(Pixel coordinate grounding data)
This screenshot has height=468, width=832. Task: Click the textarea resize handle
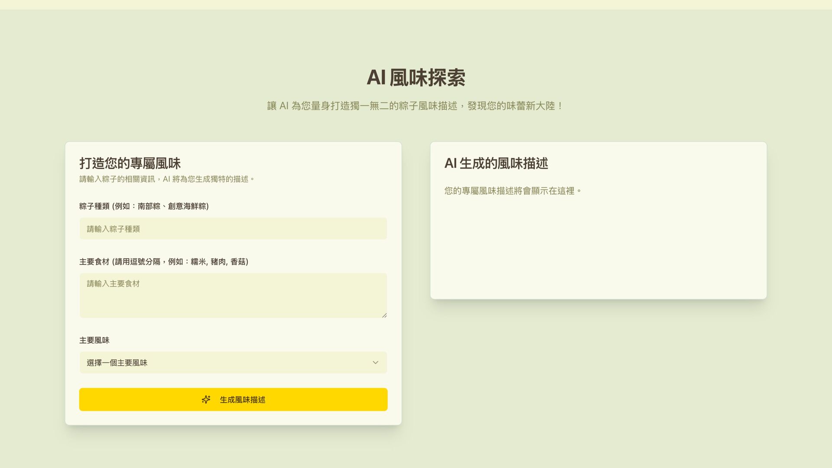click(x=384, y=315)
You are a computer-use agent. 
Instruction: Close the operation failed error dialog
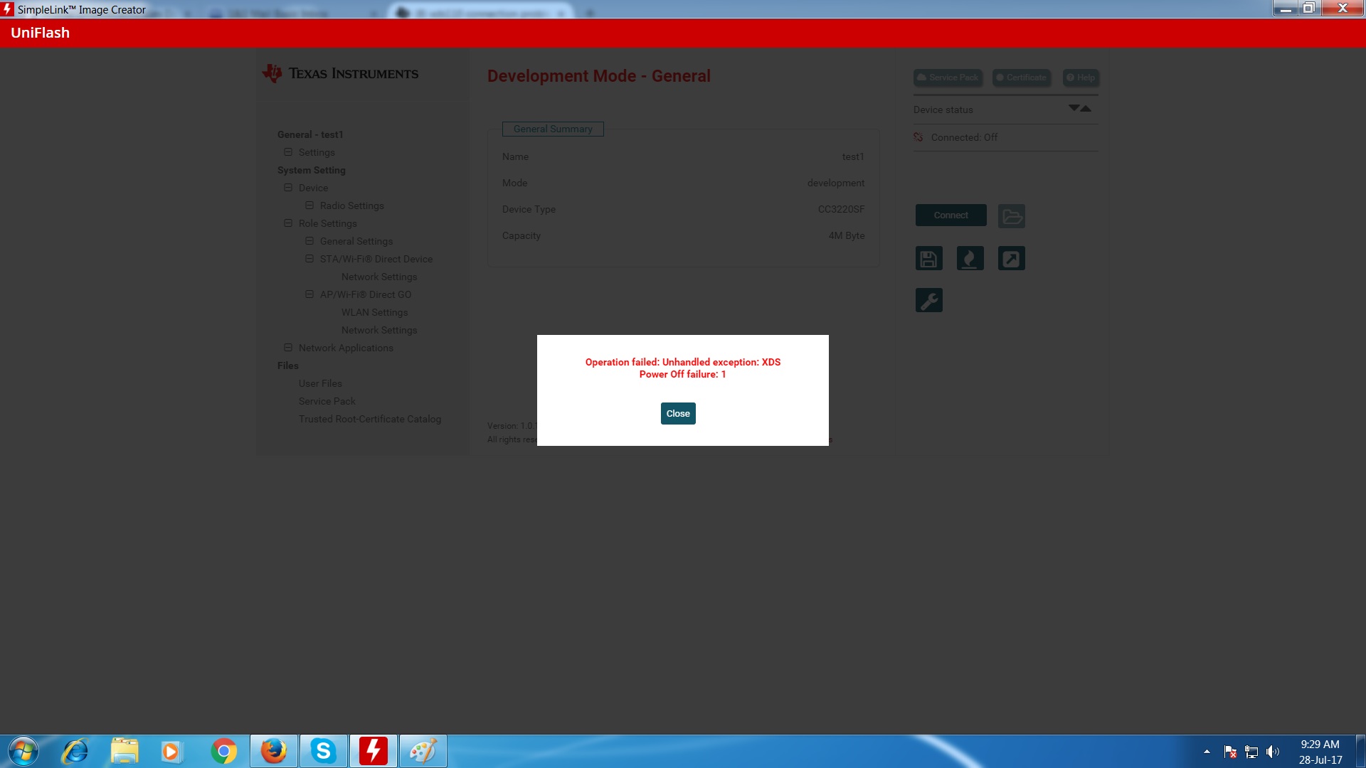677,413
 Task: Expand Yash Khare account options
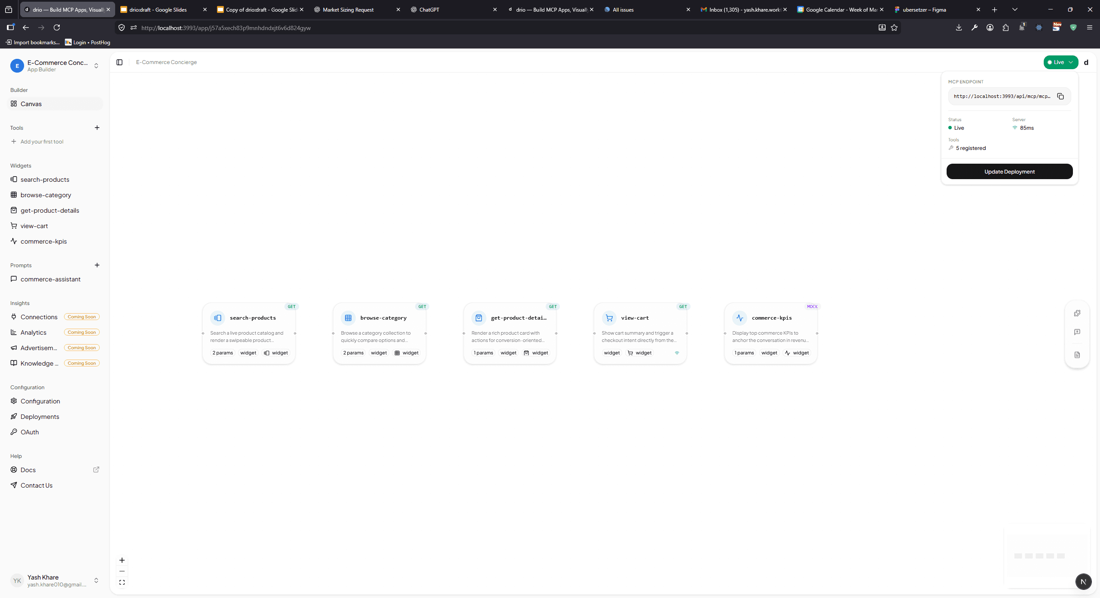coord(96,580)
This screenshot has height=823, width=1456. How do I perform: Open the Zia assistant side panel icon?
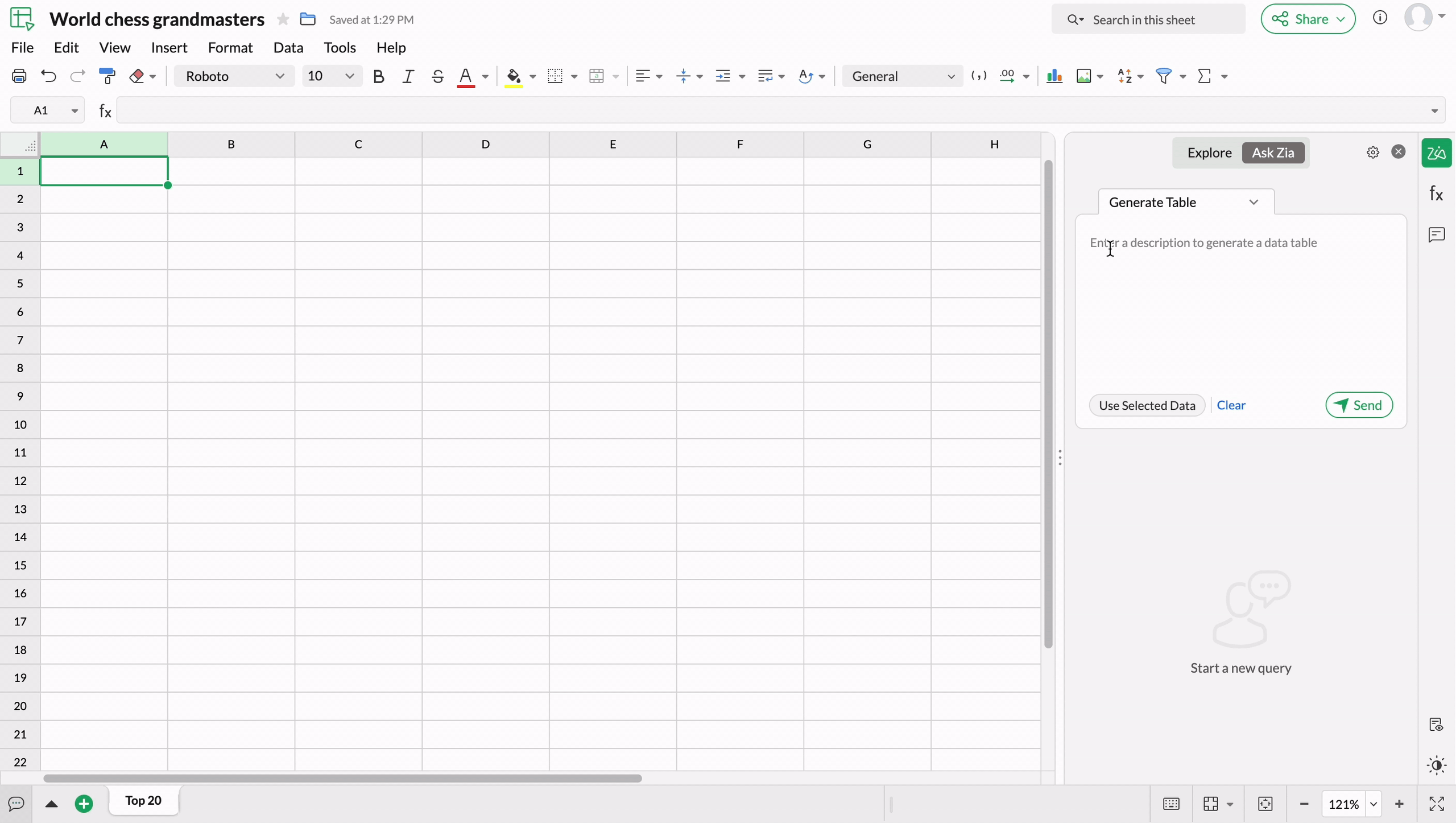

**EXERCISE DETAILS**
Your answer must be an exact transcription of the records above, minus the pictures.

**COMPLETED TASK**
This screenshot has height=468, width=832. Task: Click the textarea resize handle
click(x=384, y=315)
You are a computer-use agent. 
Instruction: Close the operation failed error dialog
677,413
 Task: Expand Yash Khare account options
coord(96,580)
This screenshot has height=823, width=1456. How do I perform: Open the Zia assistant side panel icon?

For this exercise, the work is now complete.